==== TEXTO FORNECIDO
Art. 2.021- Quando parte da herança consistir em bens remotos do lugar do inventário, litigiosos, ou de liquidação morosa ou difícil, poderá proceder-se, no prazo legal, à partilha dos outros, reservando-se aqueles para uma ou mais sobrepartilhas, sob a guarda e administração do mesmo ou diverso inventariante, e consentimento da maioria dos herdeiros.

Art. 2.022- Ficam sujeitos a sobrepartilha os sonegados e quaisquer outros bens da herança de que se tiver ciência depois da partilha.

Francisco José Cahali ensina que a sobrepartilha também pode ser chamada de complementação da partilha, partilha adicional ou nova partilha, o que demonstra que ela poderá ser feita não só nas hipóteses do artigo 1.040 do CPC, mas também quando necessário para dividir bens que por qualquer motivo não tenham sido partilhados no inventário (2003, p. 519).
========
==== DADOS DA LISTAGEM
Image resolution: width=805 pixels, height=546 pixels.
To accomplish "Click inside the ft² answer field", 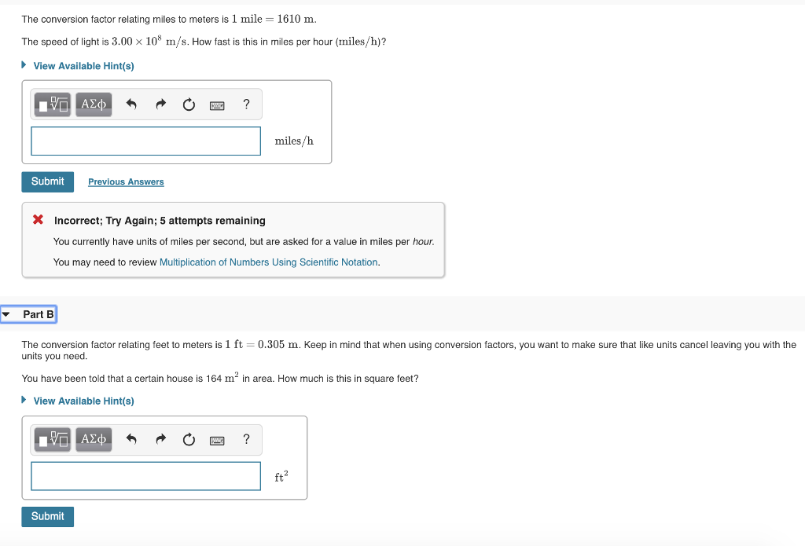I will (145, 476).
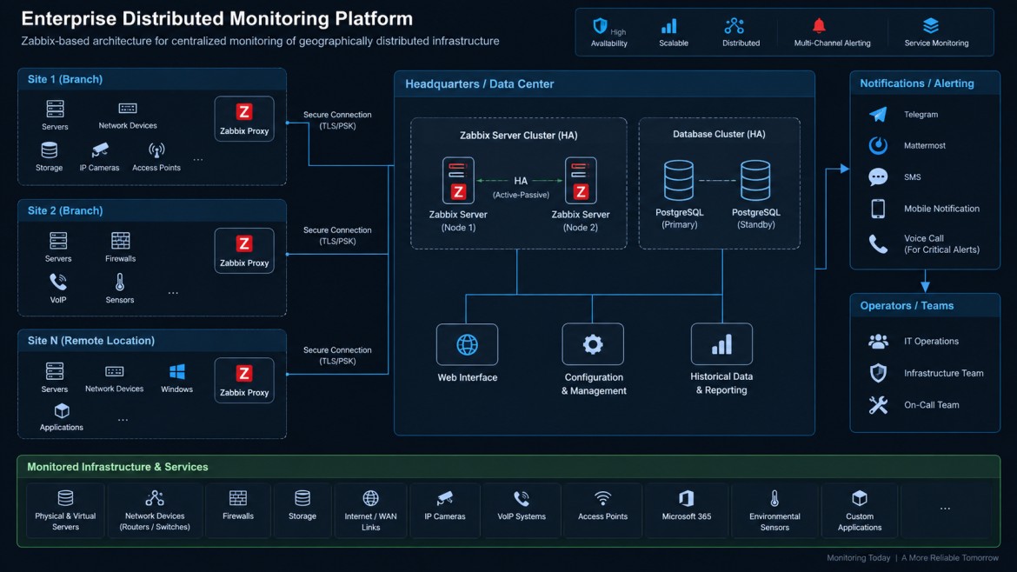Image resolution: width=1017 pixels, height=572 pixels.
Task: Click the Multi-Channel Alerting bell icon
Action: point(819,26)

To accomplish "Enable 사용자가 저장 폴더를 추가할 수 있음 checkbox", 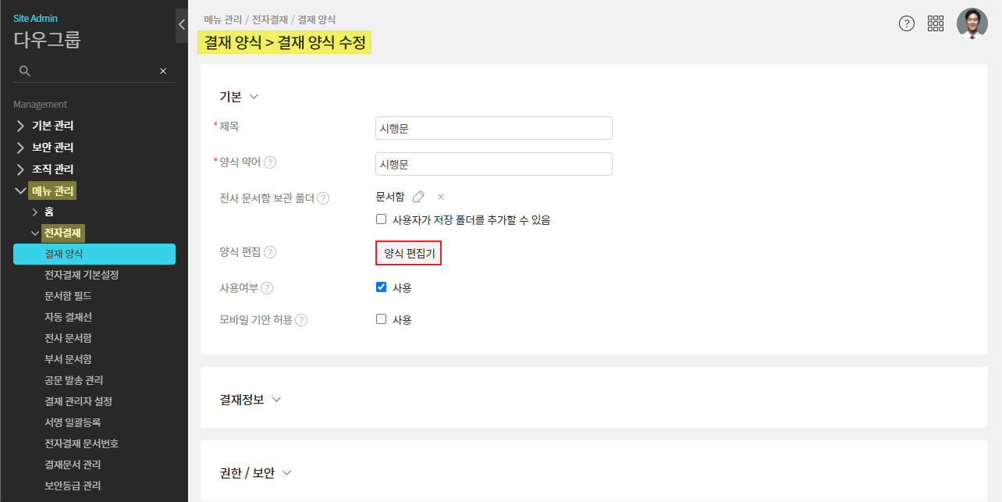I will [382, 219].
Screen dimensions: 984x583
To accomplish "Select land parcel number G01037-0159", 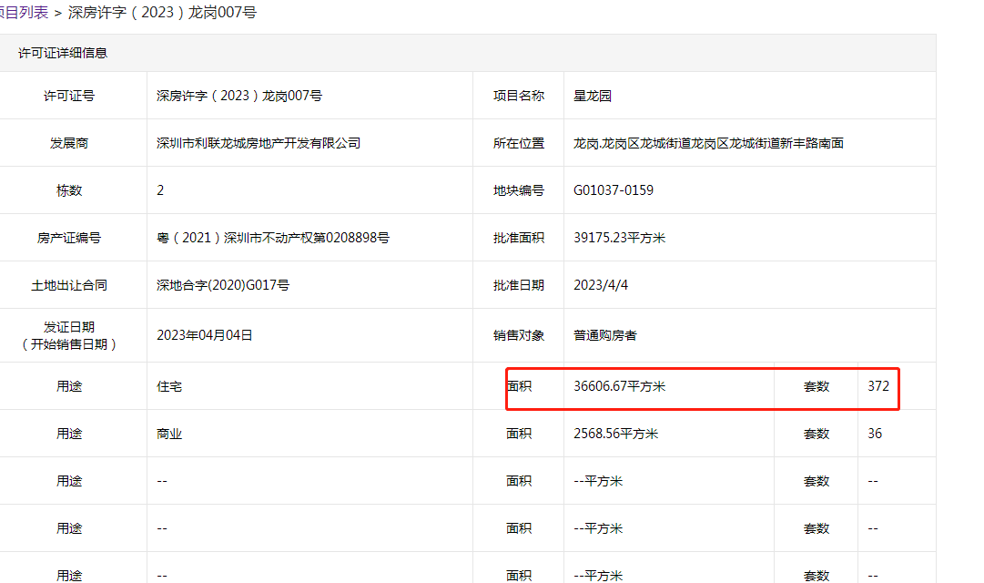I will pos(613,190).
========
### TAREFAS A FAZER
• 1. Transcreva de novo, sem mudar nada, o trecho do texto sobre a sobrepartilha que vai de "Art. 2.021- Quando" até "maioria dos herdeiros.", incluindo este último.
• 2. Dê seguimento ao texto sobre a sobrepartilha a partir do ponto em que ele termina.

### RESPOSTAS DAS TAREFAS
• 1.
Art. 2.021- Quando parte da herança consistir em bens remotos do lugar do inventário, litigiosos, ou de liquidação morosa ou difícil, poderá proceder-se, no prazo legal, à partilha dos outros, reservando-se aqueles para uma ou mais sobrepartilhas, sob a guarda e administração do mesmo ou diverso inventariante, e consentimento da maioria dos herdeiros.

• 2.
O Conselho Nacional de Justiça, na Resolução nº. 35, de 24/04/2007, definiu claramente, em seu artigo 25, a competência do tabelião para realizar sobrepartilhas, nos seguintes temos:

Art. 25. “É admissível à sobrepartilha por escritura pública, ainda que referente a inventário e partilha judiciais já findos, mesmo que o herdeiro, hoje maior e capaz, fosse menor ou incapaz ao tempo do óbito ou do processo judicial.”

Admite-se escritura pública com partilha parcial, quando não seja possível partilhar todos os bens deixados pelo autor da herança. Os bens deixados para sobrepartilha são aqueles que dependem de decisão por serem litigiosos, os sonegados, os que se achem em lugar distante ou de difícil acesso e os que se apurem posteriormente.

A sobrepartilha será realizada pela mesma forma como a partilha, ou seja, por outra escritura pública, desde que todos os herdeiros sejam capazes e concordes. Caso subsista litígio, a sobrepartilha será objeto de ação judicial, por inventário comum.

No caso da existência de erros na partilha, pode ser feita a retificação por meio de escritura pública, com as mesmas formalidades do ato original, desde que compareçam todos os interessados.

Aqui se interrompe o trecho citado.